Because we have such success under contract at getting our price that we bill for the test paid, that under contract, usually, you give up some sort of percent in order to get that contracted rate. But they will typically have less of it be the patient responsibility, which is a little bit harder to collect. So net-net, it ends up that we actually extract pretty close to the same revenue, from a coverage decision and in-network contract.

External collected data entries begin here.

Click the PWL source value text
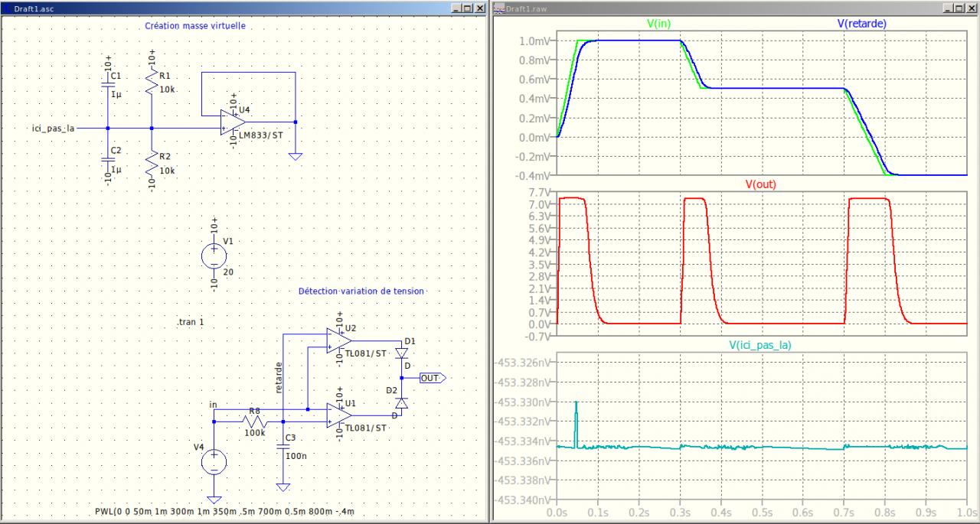This screenshot has height=524, width=980. tap(225, 511)
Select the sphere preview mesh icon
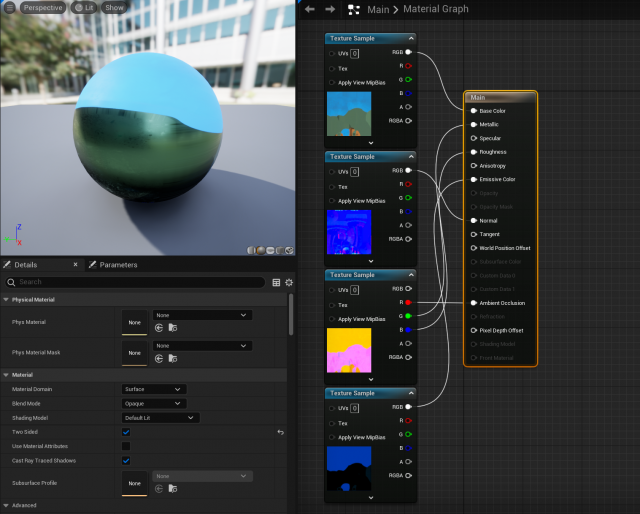 pyautogui.click(x=261, y=250)
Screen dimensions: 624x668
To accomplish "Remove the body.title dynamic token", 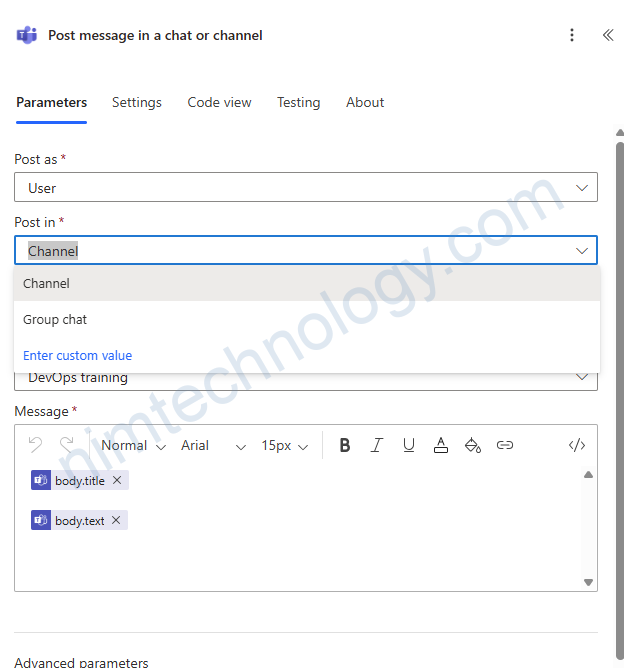I will click(x=117, y=481).
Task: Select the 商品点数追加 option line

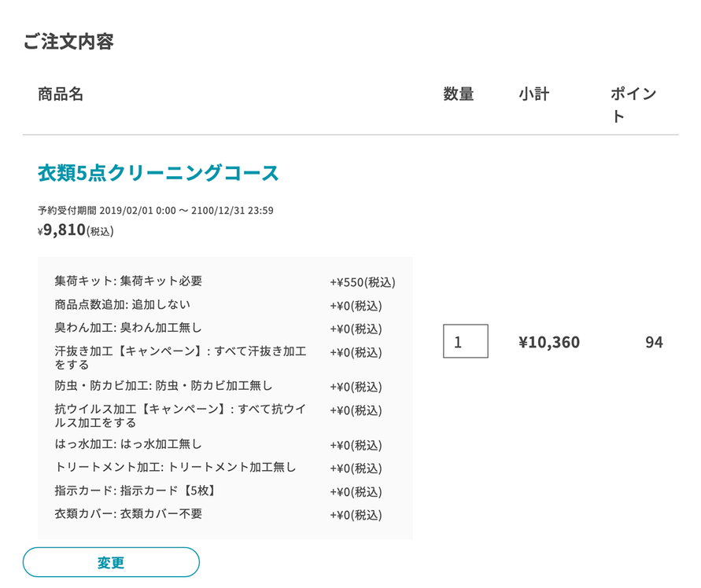Action: coord(122,304)
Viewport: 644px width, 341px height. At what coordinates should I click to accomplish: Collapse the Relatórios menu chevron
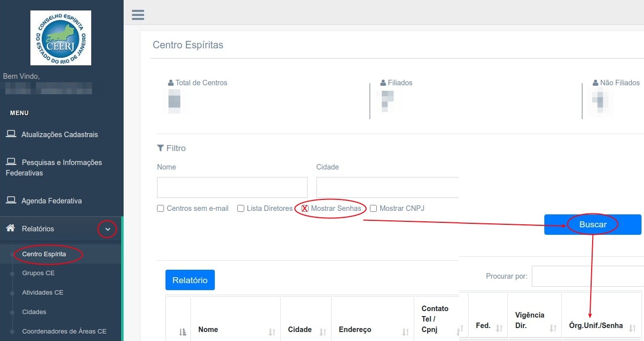[x=107, y=229]
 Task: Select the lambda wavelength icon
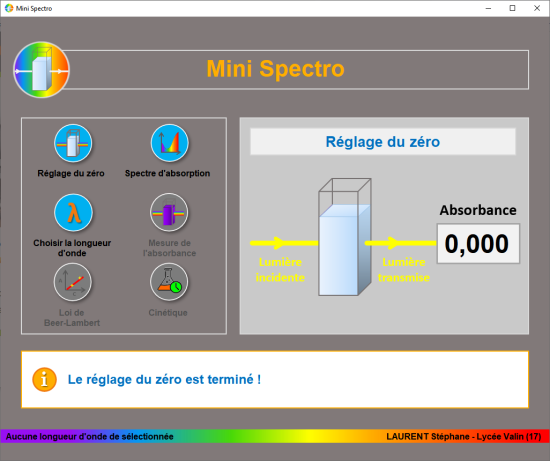pyautogui.click(x=73, y=213)
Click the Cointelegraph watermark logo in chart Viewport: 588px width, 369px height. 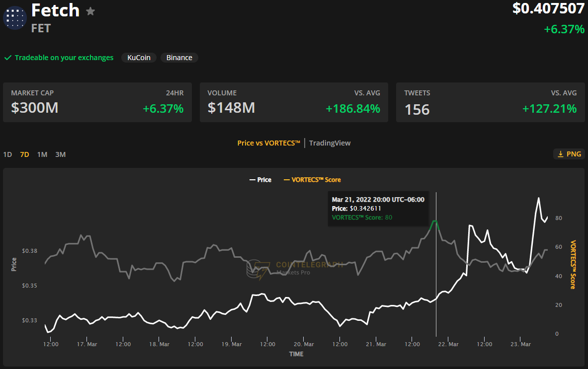[258, 270]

What can happen, as happened in the last quarter and what happened, to a smaller extent, in this quarter, is that if the contract then allows the revenue to meet criteria of being very predictable, then in the quarter at which we begin accruing, you get the benefit of the cash payments that came in prior to that accrue. And then whatever was accrued for that payer in that same quarter. And that was a little more extensive in Q4, and to a lesser degree, saw a little bit of uptick in that in Q1. So those are the variables that you want to keep a close eye on.
- Analyst
Thanks, Bonnie.
- President & CEO
Thank you.
Operator
Thank you. And I'm showing no further questions at this time. And I'd like to turn the conference back to Ms. Bonnie Anderson for any closing remarks.
- President & CEO
Thank you all for joining us today. As we approach the mid-year mark, our focus remains intently on further growing the Afirma business. And as we've said, we're on track with our revenue and growth expectations for the year. At the same time, we look forward to advancing our pulmonology program, as we leverage the potential of our molecular cytology franchise.
We appreciate your ongoing support of Veracyte and our mission, and we look forward to updating you on our progress in the future. Thank you.
Operator
Ladies and gentlemen, thank you for participating in today's conference. This does conclude the program, and you may all disconnect. Everyone, have a great day.